Fig. 99.

Buckeye Hickory

This tree is well known through the Ohio valley, where it is very common, Ohio being called the Buckeye State. The nuts are not edible, but the wood is very tough and strong and is used extensively in making farm implements.

Compare the leaf of the buckeye and the hickory shown in [Fig. 99]. Both leaves are compound, and each has five leaflets, but they are quite different, because the hickory leaflets are arranged on opposite sides of the leaf-stalk instead of radiating from one point.

There are several varieties of hickory, including the shagbark, or shellbark, the pignut, and pecan.

The name shagbark hickory is taken from the peculiar appearance of the bark, which hangs in loose pieces nearly a foot long and gives the tree a very shaggy effect. Shellbark is another common name for this tree.

The nut which this tree bears is hard and thick, but the kernel is very sweet, and is considered by some superior to all other hickory nuts.

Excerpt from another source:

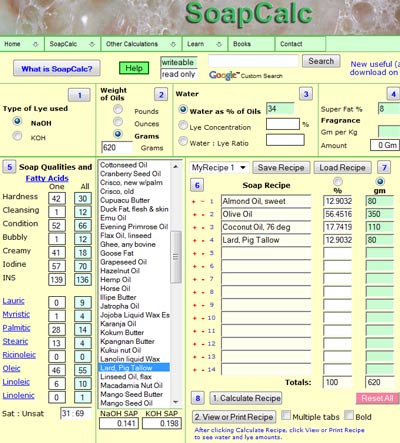Select the KOH lye type radio button

17,136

The pignut hickory is so called because the nuts in some parts of the country are used to feed the pigs. It is also called broom hickory. The nuts are small and become bitter after having lain awhile. The wood, however, like all the hickories, is valuable, being hard and tough. There is a difference between strength and toughness. Oak is strong, but not tough. Hickory is both hard and tough. A tough wood is one which will stand bending without breaking. A wood which will bend easily but is not strong cannot be called tough. It must be both strong and elastic, and hickory has both of these qualities.